Le collectif des avocats de M. Léopold Maxime EKO EKO vient de publier un communiqué de presse retentissant, au lendemain des auditions des 16 et 17 février 2026 devant le Tribunal Militaire de Yaoundé. Une sortie qui soulève de lourdes interrogations sur les véritables commanditaires de l'assassinat du journaliste Martinez ZOGO.
Selon le communiqué signé par six avocats, dont Me Jean Pierre BUYLE, ancien Bâtonnier au Barreau de Bruxelles, et Me Seri Simplice ZOKOU, avocat à la Cour Pénale Internationale, les 25 témoins entendus jusqu'ici convergent tous vers la même conclusion : l'équipée meurtrière contre feu Martinez ZOGO était une action irrégulière et illégale, conduite sans ordre du Directeur Général M. Léopold Maxime EKO EKO, ni d'aucune autre hiérarchie officielle de la DGRE.
Les trois derniers témoins — tous responsables de groupements au sein de la Direction des Opérations de la DGRE — ont notamment établi que :
Le commandement du GTI (Groupement Tactique d'Intervention) n'a jamais été contacté ni impliqué dans l'opération. Son responsable n'a reçu d'ordre ni du Directeur Général, ni du Conseiller technique n°1, ni du Lieutenant-Colonel DANWE.
-Le matériel utilisé — un fusil et un Pick-up de service — aurait fait l'objet d'un prélèvement irrégulier depuis un poste de garde de la DGRE en banlieue de Yaoundé, qualifié par un témoin de manœuvre « d'occulte et de frauduleuse », visant à contourner toute procédure de traçabilité.
-Le financement de l'opération a été assuré par des personnes extérieures à la DGRE, et des véhicules personnels ou loués à des tiers ont été utilisés, pratiques « prohibées et jamais mises en œuvre lors des opérations » régulières.
-Le casting du personnel d'intervention s'est fait en marge des prescriptions du Directeur Général, violant notamment la règle de mixité des corps (armée, police, gendarmerie) et l'obligation de présence d'un officier pour diriger l'équipe sur le terrain.
Les avocats s'alarment également de ce qu'ils décrivent comme une intensification des tentatives pour retarder la procédure. Ils pointent du doigt « la délation à travers des médias à gages », ainsi que des pressions et menaces exercées à l'endroit des conseils eux-mêmes, des membres de famille et des proches présumés de leur client. Une pression qui, selon eux, trahit la gêne croissante de certains cercles face à l'émergence progressive de la vérité.
« Toujours confiant en la justice de son pays, Monsieur Léopold Maxime EKO EKO réitère qu'aucune manœuvre n'aura raison de sa détermination à contribuer pleinement à la manifestation de la vérité. »

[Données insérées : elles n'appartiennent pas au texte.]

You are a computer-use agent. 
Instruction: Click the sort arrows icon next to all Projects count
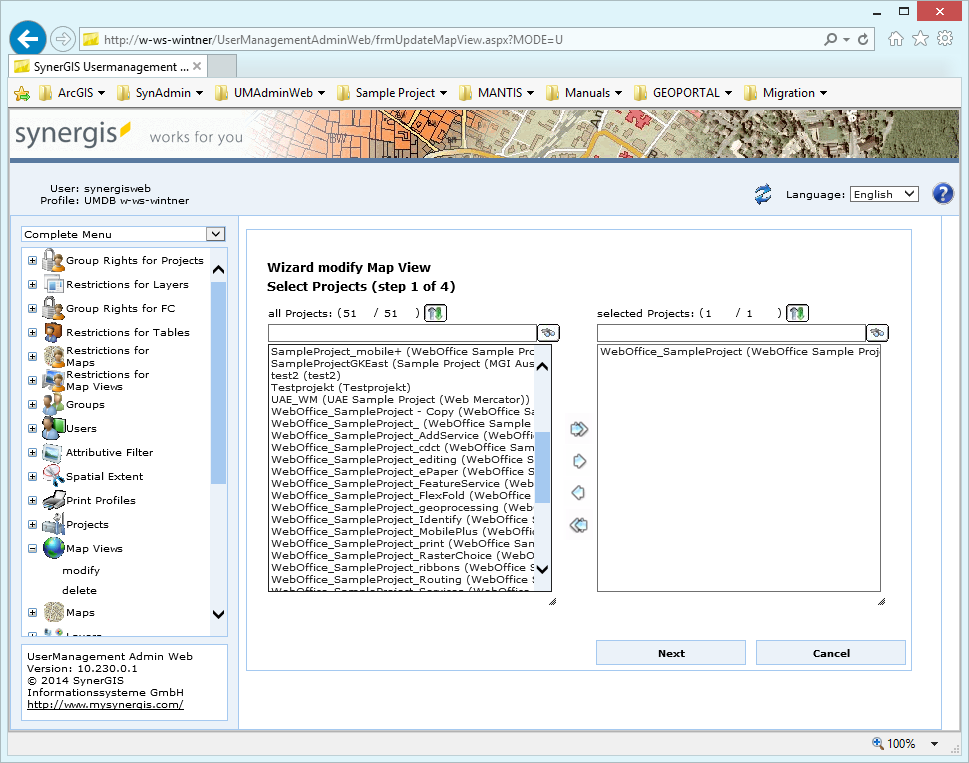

— Communiqué du Collectif des Avocats, 18 février 2026
Si Maxime EKO EKO semble progressivement se dégager des charges qui pèsent sur lui, et si les témoignages tendent également à exonérer Jean Pierre AMOUGOU BELINGA, la question qui s'impose avec une acuité croissante est celle-ci : qui sont les véritables commanditaires de l'assassinat barbare du journaliste Martinez ZOGO ?
La réponse, pour beaucoup d'observateurs, serait à chercher du côté de ceux qui disposaient à la fois des moyens techniques, humains, financiers — et surtout de l'autorité d'État nécessaire pour faire arrêter un homme aussi puissant dans le dispositif sécuritaire camerounais qu'EKO EKO lui-même. Neutraliser un élément jugé « indocile » et « encombrant » : telle aurait été la logique à l'œuvre, selon certaines sources.
Reste la question lancinante : la vérité peut-elle éclater tant que certains protagonistes, encore aux affaires et à des postes de pouvoir, tiennent les ficelles de l'institution judiciaire militaire ?
En attendant, le nom du juge SIKATI est évoqué avec respect par ceux qui croient encore à l'indépendance de la justice dans cette affaire emblématique.
Martinez ZOGO, journaliste de radio, avait été retrouvé mort dans des circonstances atroces début 2023 à Yaoundé. Son assassinat avait provoqué une onde de choc dans le paysage médiatique camerounais et au-delà. L'affaire a conduit à l'arrestation de plusieurs hauts responsables sécuritaires, dont Maxime EKO EKO, alors Directeur Général de la DGRE (Direction Générale de la Recherche Extérieure), et Jean Pierre Amougou Belinga, homme d'affaires et patron de médias.